Flow-based seismic resilience assessment of urban water transmission networks

Abstract

In this study, a new framework of seismic resilience estimation for urban water transmission networks was developed. The proposed resilience estimation model consists of three phases: input earthquake generation, hydraulic analysis, and recovery of network facilities. In the earthquake generation phase, the uncertainty of the ground motion is determined using the spatially correlated seismic attenuation law. In the hydraulic analysis phase, a hydraulic simulation is performed in conjunction with EPANET analysis. In the recovery phase, network components are restored, and the performance of the recovered network is evaluated through hydraulic analysis.
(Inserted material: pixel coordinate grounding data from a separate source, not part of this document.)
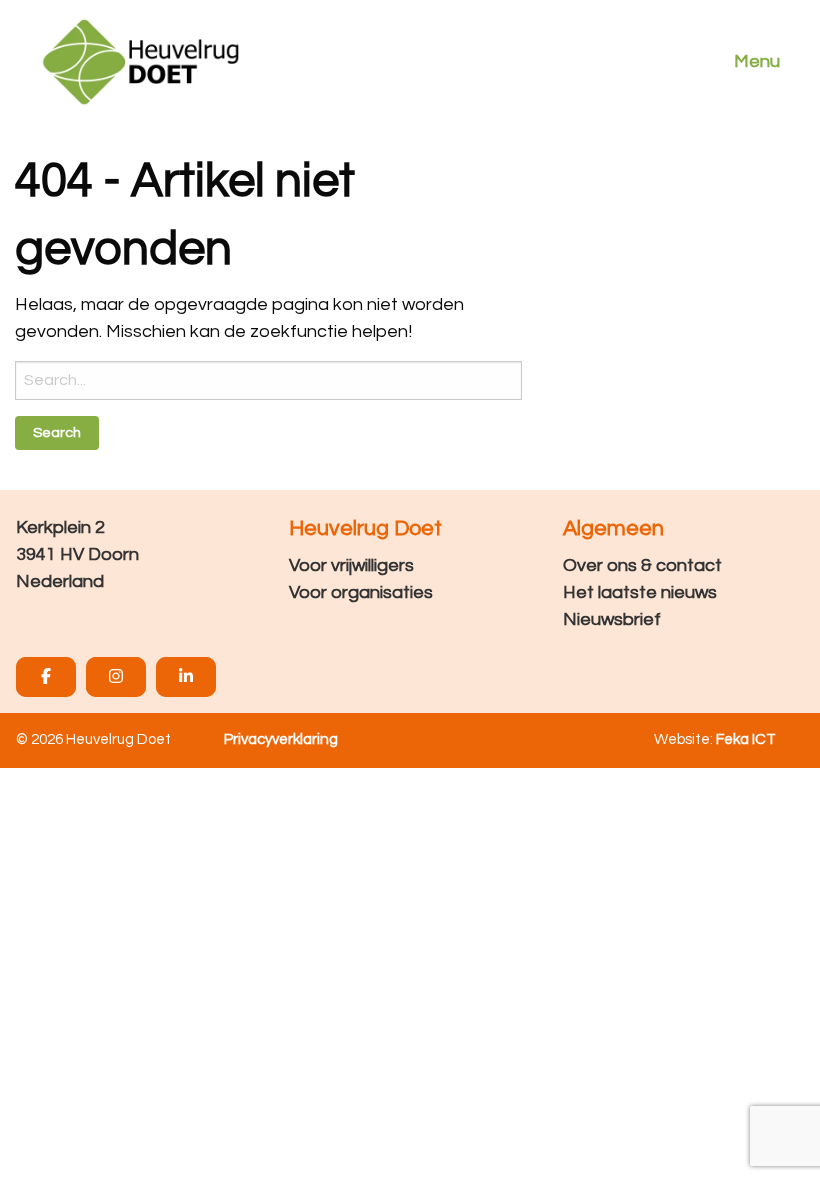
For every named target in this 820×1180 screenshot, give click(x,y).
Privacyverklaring (281, 739)
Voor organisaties (361, 592)
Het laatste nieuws (640, 592)
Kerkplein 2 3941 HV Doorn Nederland (77, 554)
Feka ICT (746, 739)
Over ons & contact (642, 565)
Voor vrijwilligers (351, 565)
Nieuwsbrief (612, 619)
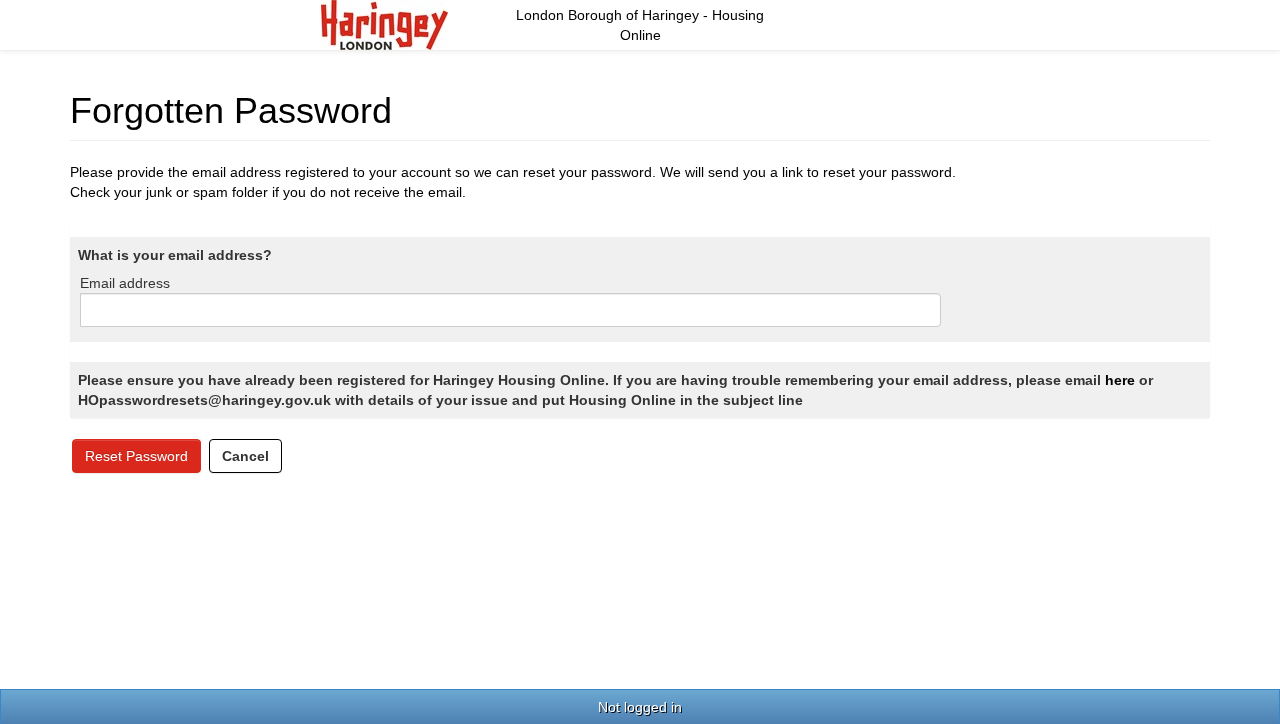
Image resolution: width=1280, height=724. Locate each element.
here (1120, 380)
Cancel (245, 456)
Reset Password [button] (136, 456)
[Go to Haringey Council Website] (384, 24)
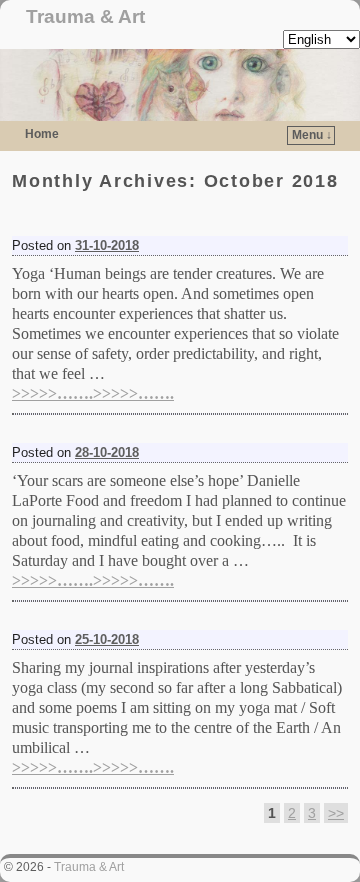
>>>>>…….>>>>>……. (93, 393)
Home (42, 134)
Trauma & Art (85, 16)
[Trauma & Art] (180, 85)
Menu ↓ (312, 135)
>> (336, 813)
Then, the seismic resilience curve and recovery costs are calculated. For a numerical simulation, a MATLAB-based computer code was developed for pressure-driven analysis in EPANET simulation. To demonstrate the proposed model, an actual water transmission network in South Korea was reconstructed based on geographic information system data. The performance of the network system was evaluated according to two performance indices: system and nodal serviceability. Finally, the cost of repairing the network facilities and water loss are estimated according to earthquake magnitude and interdependency. Numerical results show that the recovery slope of the resilience curve tends to decrease as the earthquake magnitude and interdependency with the power facilities increase.